Il fallait aussi aider toutes les autres banques. Voire le cas échéant, et sous une autre forme, les premières citées, si l’application de la loi de validation venait à être contestée.

Et pour ce faire, le plus sournois malin était certainement de modifier le mode de calcul du taux de l’intérêt légal pour que celui-ci reflète davantage le coût de refinancement des intéressées…. Et bien plus si affinités.

C’est ce que fait la réforme du taux de l’intérêt légal qui résulte de l’ordonnance précitée et qui prévoit deux catégories de taux légal. Le premier, applicable aux créanciers personnes physiques n’agissant pas pour des raisons professionnelles. Le second, applicable aux autres créanciers.

L’ordonnance renvoie le détail de la formule de calcul à un décret.

Mais on sait déjà grâce son article 1er, que le taux légal fera l’objet d’un calcul semestriel sur la base du taux directeur de la Banque centrale européenne, et que le taux applicable à chaque catégorie de créanciers sera fondé sur les taux effectifs moyens des crédits les plus représentatifs du financement de la catégorie considérée.

Le rapport qui accompagne l’ordonnance précise que le taux légal sera ainsi calculé comme un taux de référence (taux directeur de la Banque centrale), auquel sera ajouté l’écart moyen sur deux ans entre le taux du refinancement de la catégorie considérée et le taux de la Banque centrale.

Si on s’intéresse au taux de l’intérêt légal applicable aux créanciers qui ne sont pas des particuliers, on comprend de ces dispositions, qu’à compter du 1er janvier 2015 date d’application de la réforme, le taux légal dont ces créanciers vont bénéficier va tout simplement refléter le taux de refinancement des sociétés non financières.

Lequel n’est évidemment pas différent du taux auxquels les banques prêtent à leurs clients : c’est le même !

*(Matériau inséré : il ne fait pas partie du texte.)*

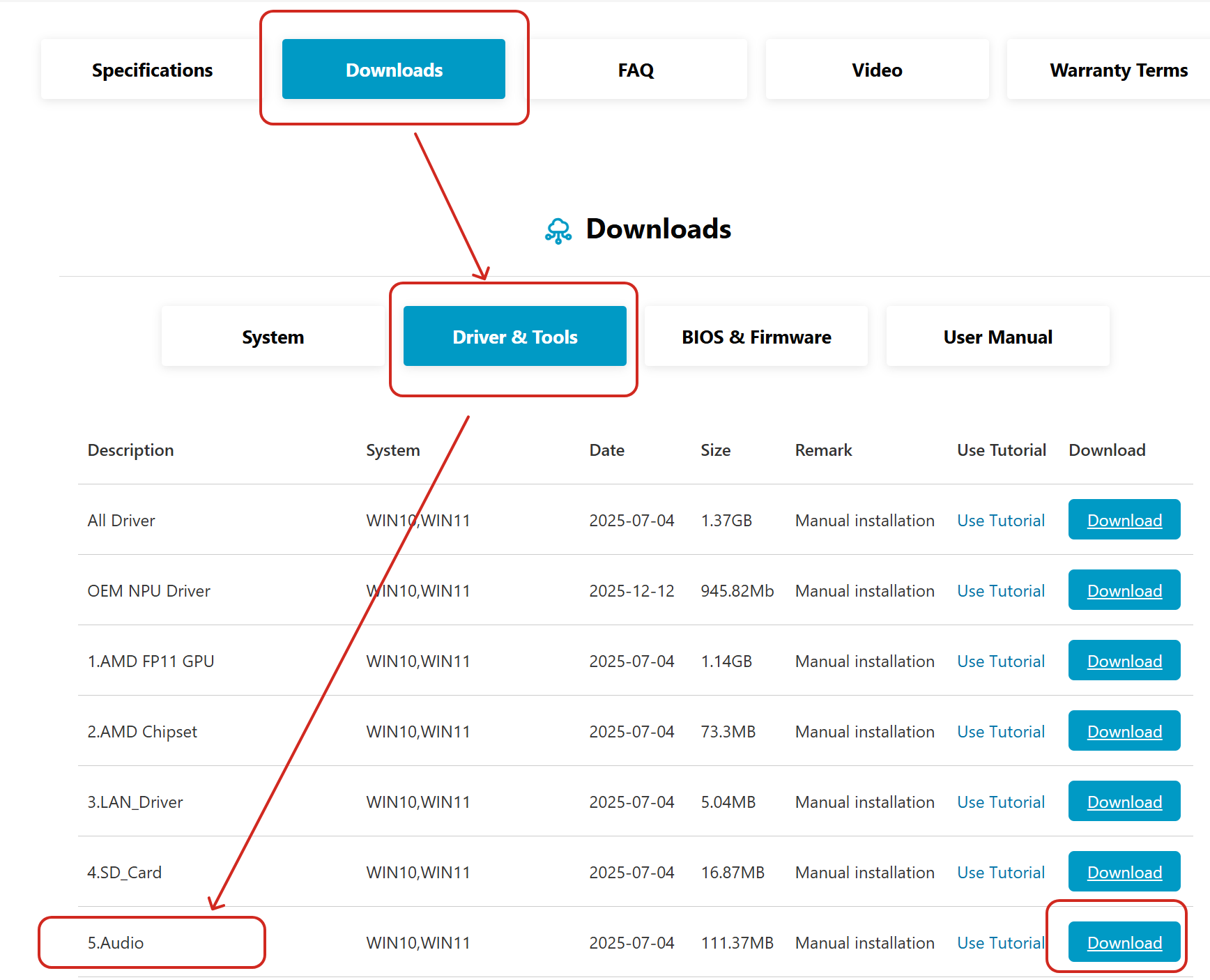The image size is (1210, 980).
Task: Download the AMD Chipset driver
Action: (1124, 731)
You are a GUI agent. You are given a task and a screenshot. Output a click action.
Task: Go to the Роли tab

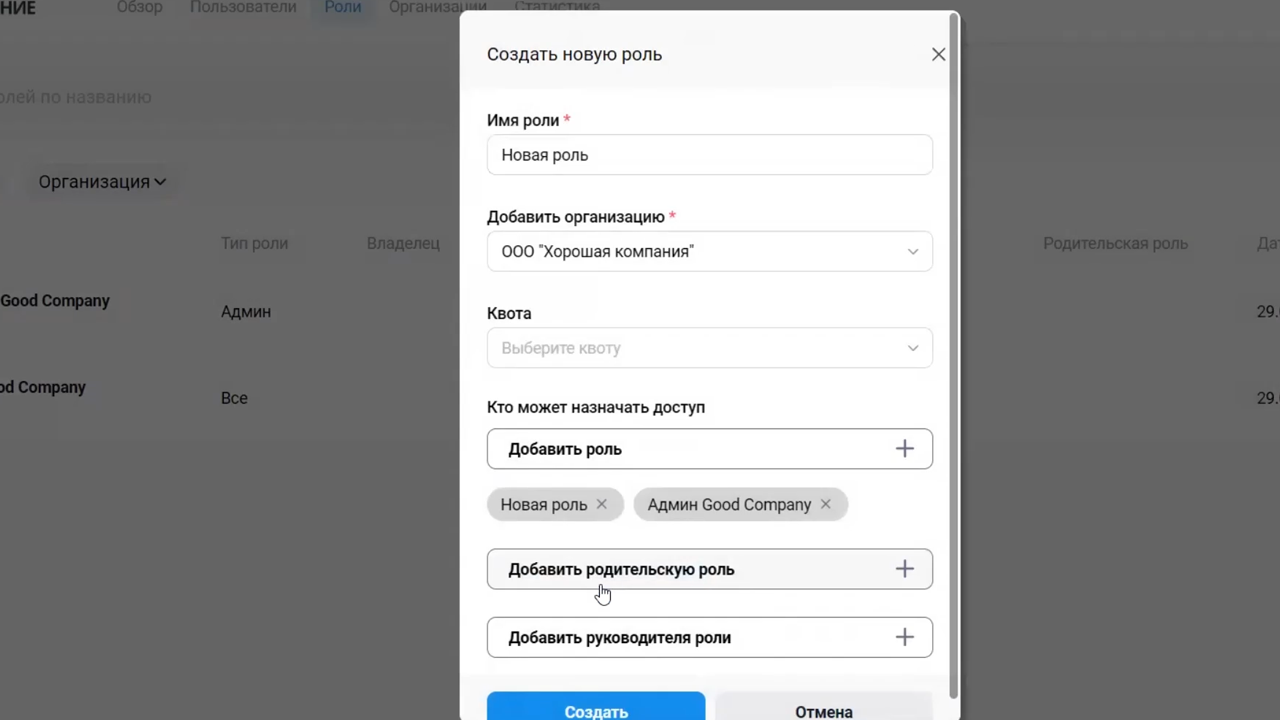tap(342, 8)
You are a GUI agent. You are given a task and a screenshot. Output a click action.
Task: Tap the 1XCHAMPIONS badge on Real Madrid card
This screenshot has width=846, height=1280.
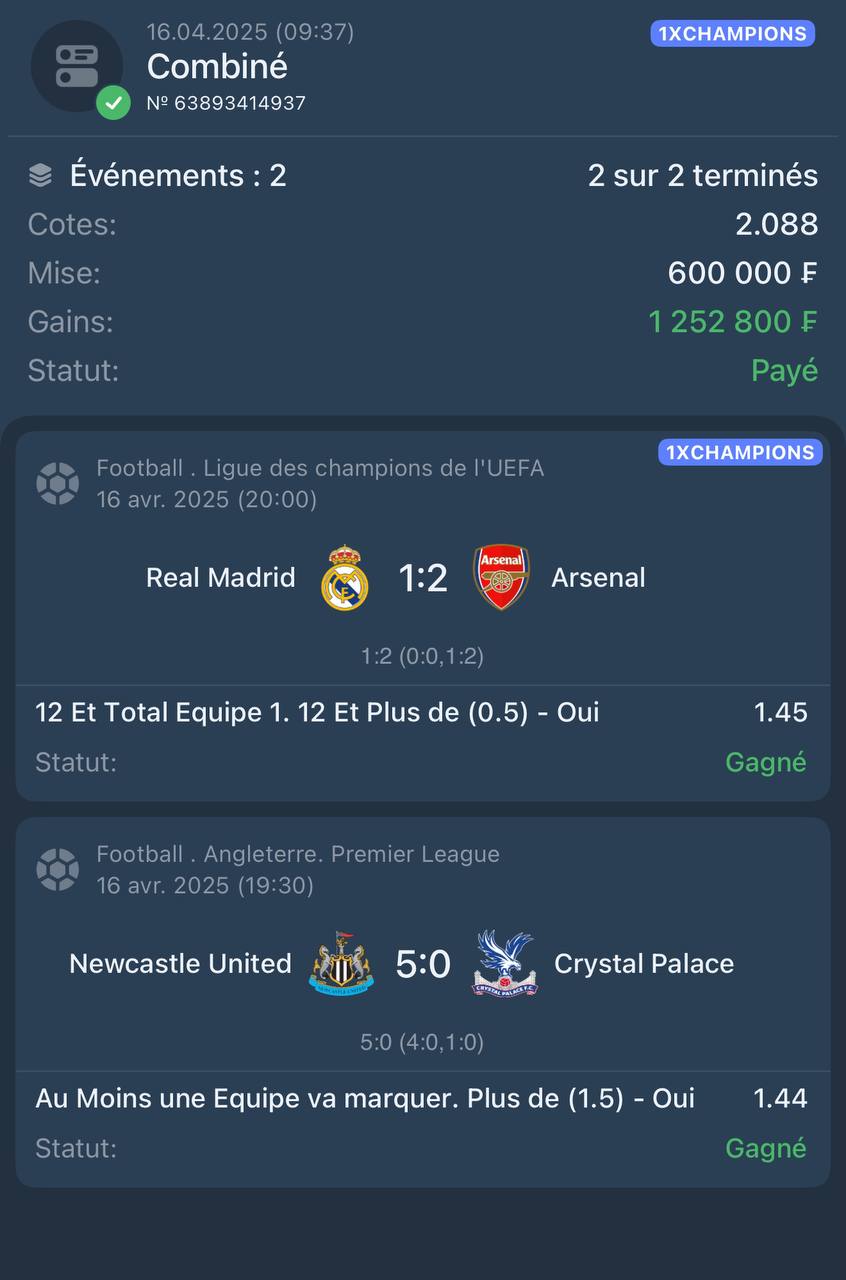point(740,452)
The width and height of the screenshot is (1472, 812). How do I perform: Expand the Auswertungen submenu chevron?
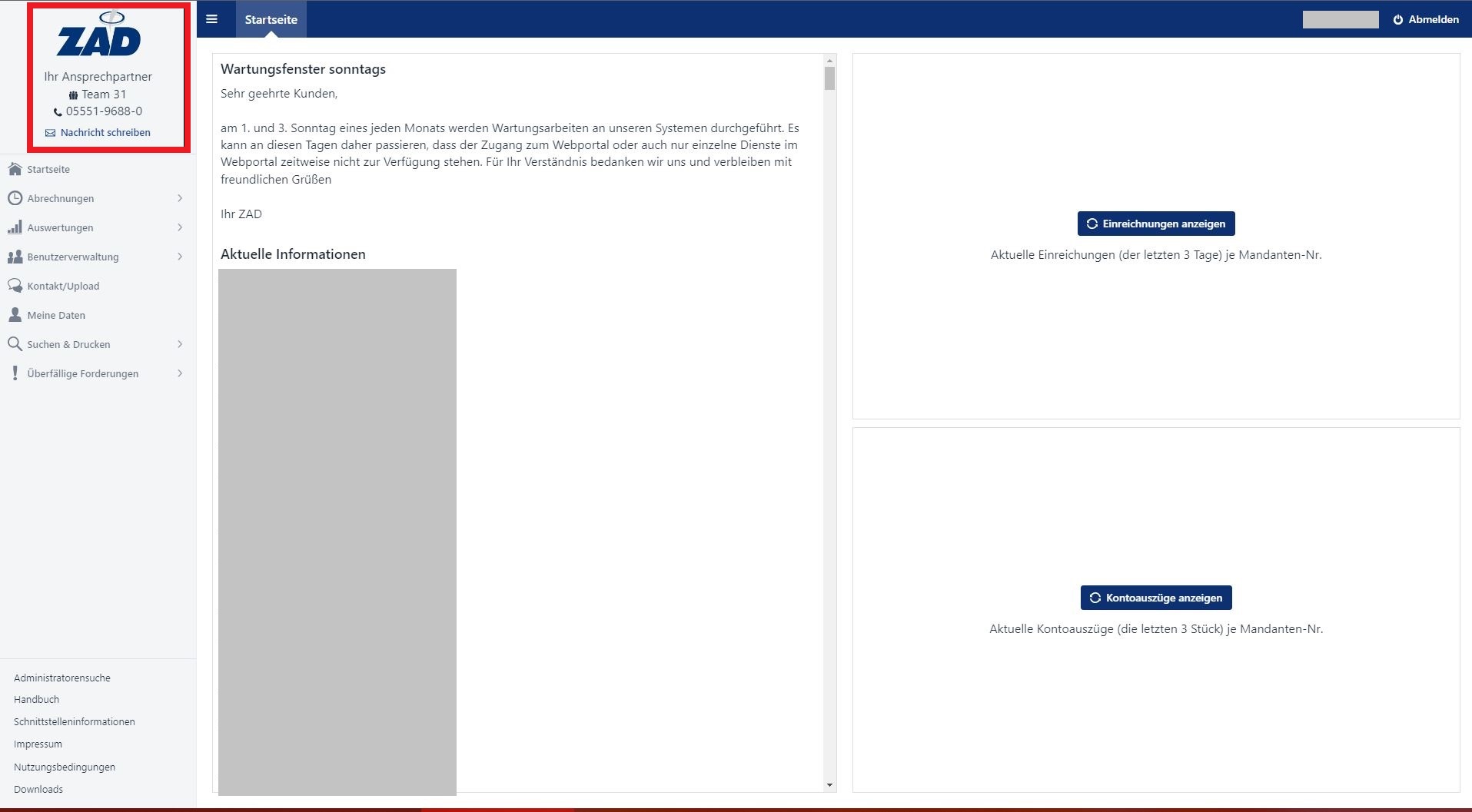[x=180, y=227]
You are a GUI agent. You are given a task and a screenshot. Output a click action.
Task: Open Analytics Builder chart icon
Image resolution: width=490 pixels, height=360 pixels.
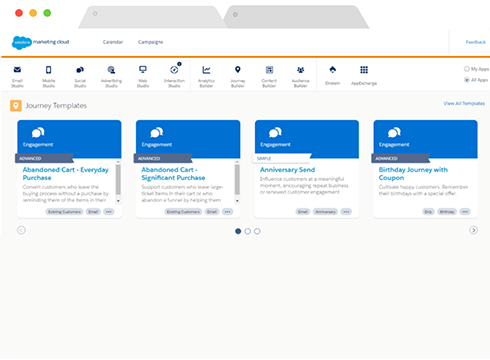pos(206,70)
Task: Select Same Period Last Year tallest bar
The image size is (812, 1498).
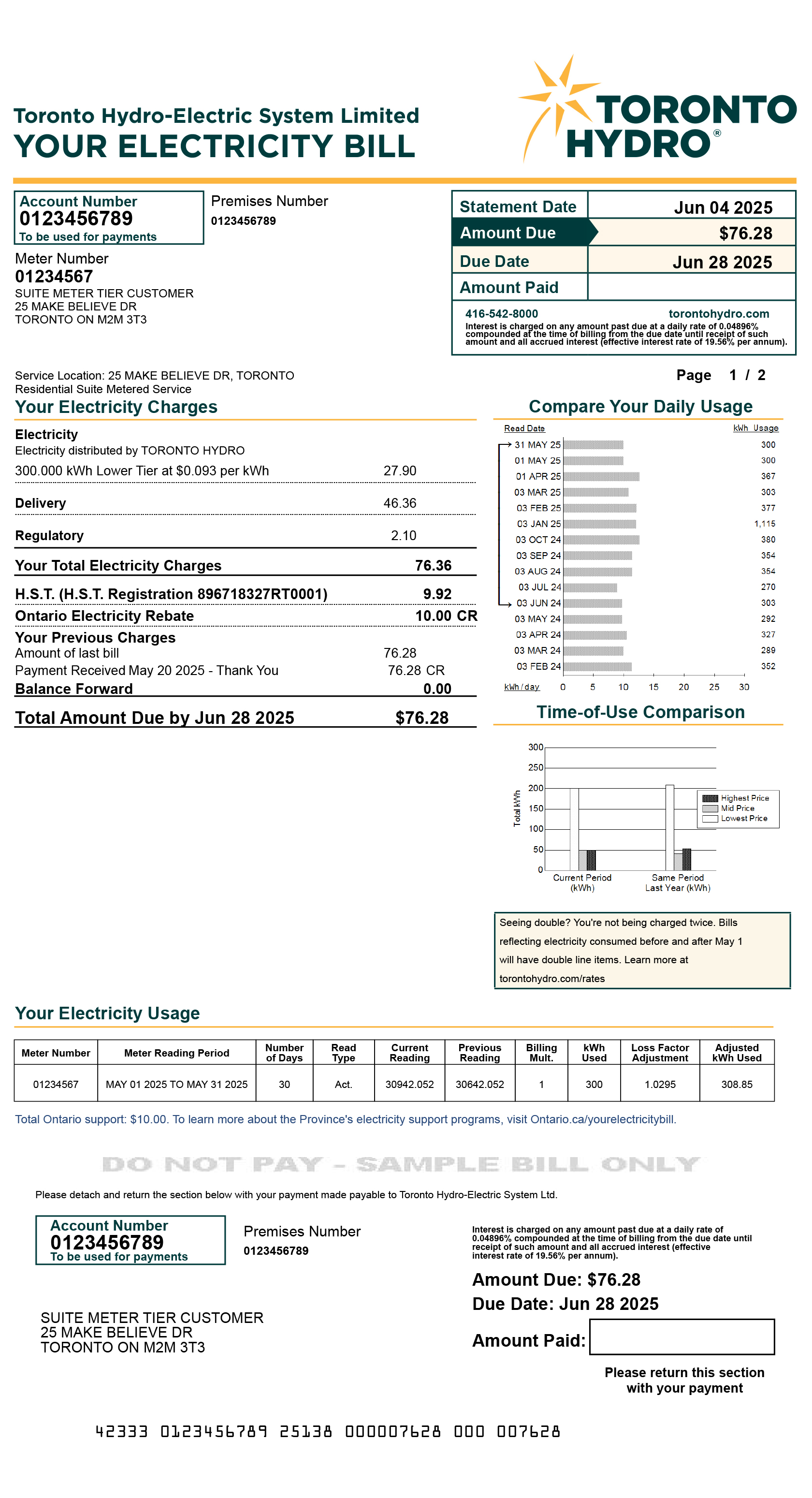Action: click(669, 827)
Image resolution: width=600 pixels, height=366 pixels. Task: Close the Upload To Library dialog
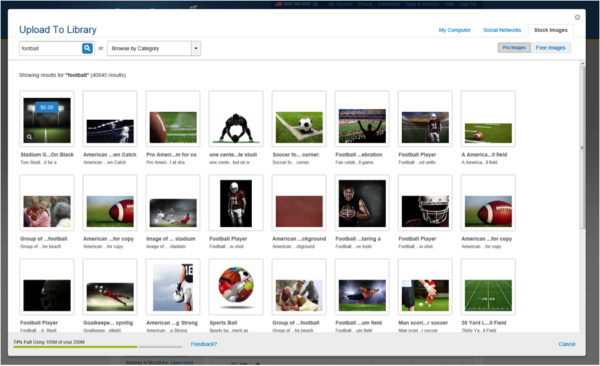click(577, 17)
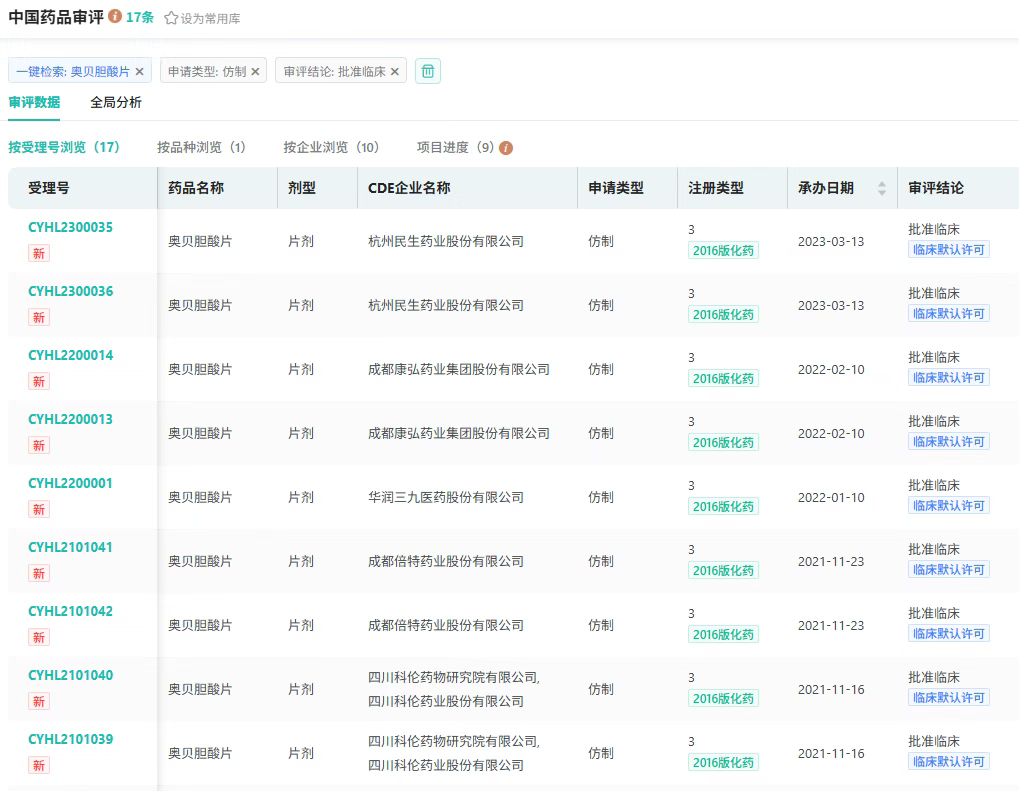Remove the 审评结论: 批准临床 filter tag

coord(394,71)
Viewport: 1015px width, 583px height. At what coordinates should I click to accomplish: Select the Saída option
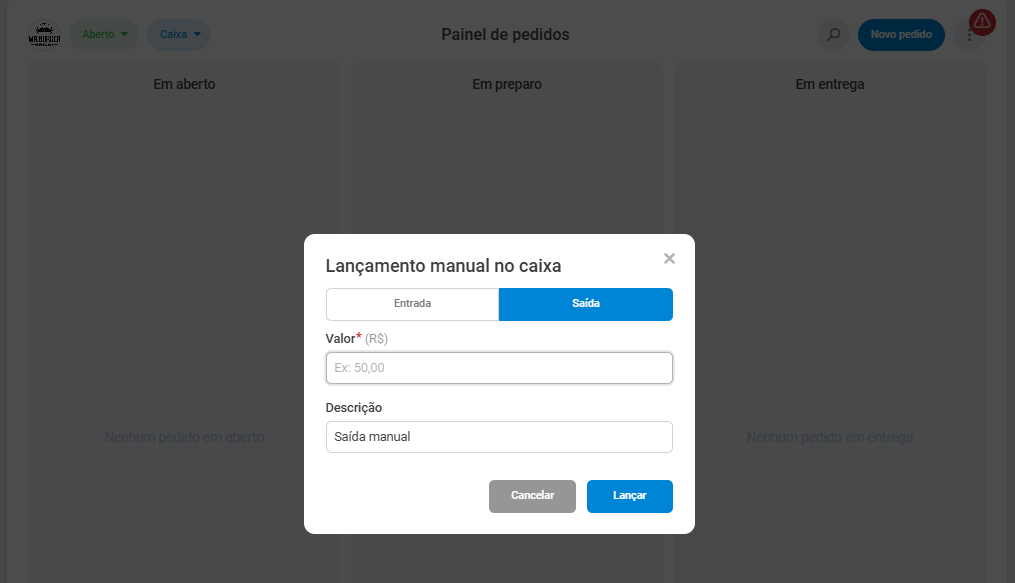click(585, 304)
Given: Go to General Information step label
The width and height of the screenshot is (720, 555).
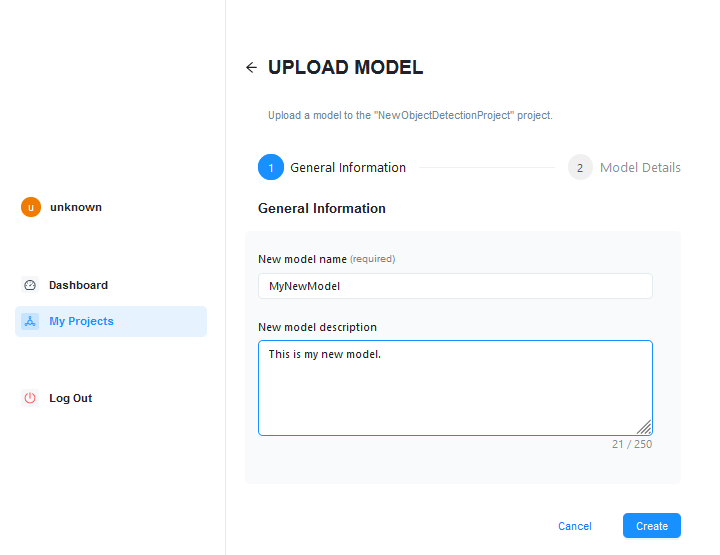Looking at the screenshot, I should coord(348,168).
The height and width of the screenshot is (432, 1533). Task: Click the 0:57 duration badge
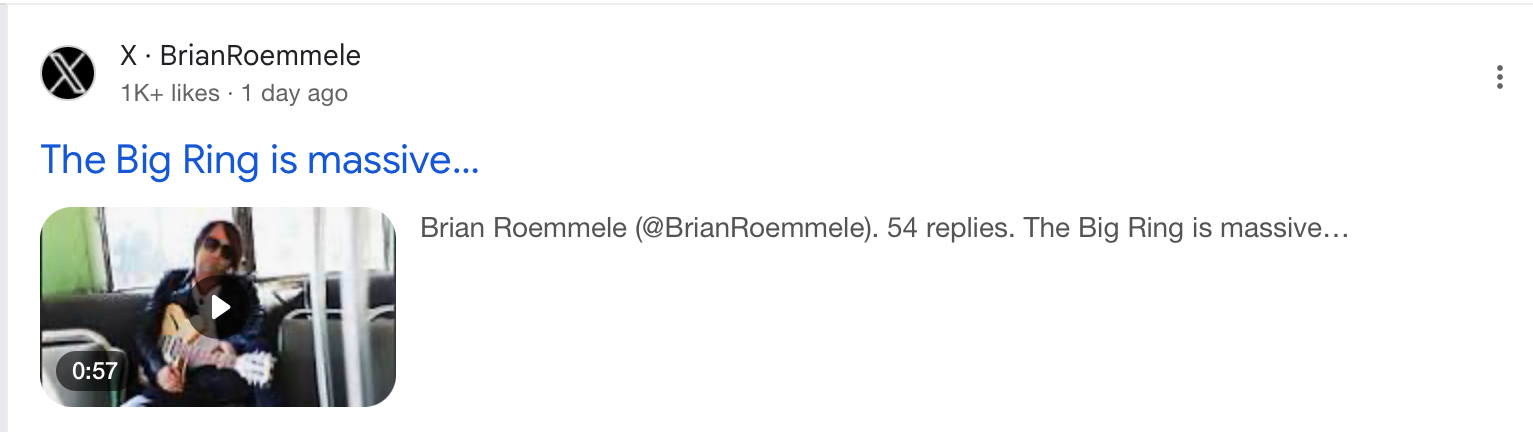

En d’autres termes, les banques qui seront créancières d’intérêt au taux légal bénéficieront d’un véritable « effet d’aubaine », puisque leur taux de refinancement sera toujours bien inférieur au taux légal (dès lors qu’elles se refinancent en fonction du taux directeur de la banque centrale sans majoration) tandis qu’elles percevront des intérêts calculés à un taux légal, qui ne sera pratiquement pas différent du taux auquel elles prêtent à leurs clients….

 

Par conséquent, si les taux conventionnels de leurs prêts sont annulés faute d’avoir pu profiter de la loi de validation, ce ne sera plus vraiment un problème.

Le taux du contrat d’hier est annulé ?  Même pas mal !

Je vais vous appliquer le taux légal, qui n’est autre désormais que le taux auquel je prête ces temps-ci…. 

Elle est pas encore plus belle la vie ?

                                                                                                                           Manlius



[i] Il était auparavant (et depuis 1975), égal au taux d’escompte pratiqué par la Banque de France le 15 décembre de l’année précédente.